Luis García Montero / La justicia se ha convertido en uno de los síntomas más claros de las debilidades de la democracia española. Los nombramientos del Poder Judicial, las actitudes de la fiscalía en casos muy significativos y la indignación que promueven ciertos indultos y algunas sentencias, apuntan a una enfermedad crónica. Los intereses del poder obstaculizan la objetividad y la libertad en la aplicación de las leyes.
Al calor de los escándalos diarios que afloran en la prensa, debería abrirse un debate profundo sobre la independencia judicial. No se trata sólo de valorar las situaciones de cada coyuntura, sino también de hacer un diagnóstico a largo plazo y apostar por una regeneración verdadera. Las preguntas afectan al corazón de la justicia democrática, a sus exigencias y sus posibles limitaciones. Si aceptamos que el Estado democrático es al mismo tiempo un espacio de derechos y responsabilidades, no podemos contentarnos con las críticas abstractas al sistema. La complicidad de cada institución, cada partido y cada persona adquiere una importancia decisiva.
Basta con seguir con regularidad las noticias para llegar a la conclusión de que en la justicia española no hay un problema de corrupción económica. Existen, claro está, las desigualdades generadas por el dinero. Las medidas últimas del ministerio de Justicia, con el cobro de tasas y el encarecimiento de los recursos, acentúan el panorama tradicional de la desigualdad. Sólo las grandes empresas y las familias con dinero para invertir en abogados y apelaciones pueden permitirse el lujo de pleitear. Pero al decir que no es grave la corrupción económica, me refiero a que no abundan los casos de sobornos directos para determinar una sentencia. Y cuando se detecta un caso de prevaricación, los procedimientos suelen funcionar de manera eficaz.
Más que el poder del dinero, que tanto asquea en el mundo de las construcción y las obras públicas, la mayor presión sobre la independencia de los jueces es la propia carrera judicial. Si un juez o un fiscal quieren colmar sus legítimas ambiciones profesionales, tienen muy difícil no alinearse con cualquiera de los dos partidos mayoritarios que controlan los nombramientos del poder judicial. La maquinaria sin escrúpulos del bipartidismo ha hecho un daño muy grave al crédito público de la justicia española.
Conviene aquí detenerse un momento en el concepto de la independencia judicial. ¿Qué significa en una democracia? Desde luego no se trata de que los jueces puedan hacer lo que quieran, sin dar cuentas a nadie. Un juez deber ser independiente cuando hace una instrucción o emite una sentencia, pero hasta ahí… La justicia emana del pueblo y, por tanto, no podemos confundir la independencia con el gremialismo. Está bien que la política y la representación popular en un parlamento tomen la palabra a la hora de aprobar las leyes y de intervenir en los nombramientos del Poder Judicial. Un comportamiento gremial no es más democrático que un procedimiento parlamentario.

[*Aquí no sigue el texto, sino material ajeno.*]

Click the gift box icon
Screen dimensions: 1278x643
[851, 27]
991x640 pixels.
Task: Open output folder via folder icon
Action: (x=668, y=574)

Y es aquí donde debemos pasar de los derechos a las responsabilidades. A los partidos políticos hay que exigirles que rompan con su gremialismo particular y sus intereses mezquinos. La necesaria presencia política en la justicia sólo es sostenible si no se confunde con el nombramiento de súbditos y funcionarios que reciban su premio por haber prestado o prestar servicios a un partido. Los jueces con carné de fidelidad a la dirección de un partido suponen un daño difícil de reparar, un atentado al sentido democrático de la justicia. Ese es el escándalo.
Hay que exigir también dignidad y decencia a la persona que acepta un cargo. Al final se trata de una responsabilidad individual. Que un partido o un gobierno decida un nombramiento, no puede implicar la conversión del nombrado en una marioneta ridícula y sin orgullo dispuesta a tragar con ruedas de molino.
Por eso han sido tan ejemplares el comportamiento y el trabajo del juez José Castro en la imputación de la infanta Cristina por un delito fiscal y de blanqueo de capitales. El panorama cortesano resulta desolador. Como se ha hecho frecuente en los últimos tiempos, la fiscalía confunde su papel con el de un abogado defensor de los acusados. El ministerio de Hacienda y la Agencia Tributaria parecen un despacho de ingeniería financiera al servicio del defraudador. Las presiones de la Casa Real y del Gobierno han llegado a unos extremos poco compatibles con el pudor y la vergüenza pública. En medio de esta paisaje deprimente, un juez se ha limitado a cumplir con su deber, es decir, a no hacerse el tonto y a no someterse a la degradación de su propia conciencia.
Muchos españoles y españolas le debemos gratitud. ¿Habrá recurso? ¿Declarará la infanta? Lo de menos ya es cómo acabe el caso. Lo demás es saber que hay vida más allá de la basura.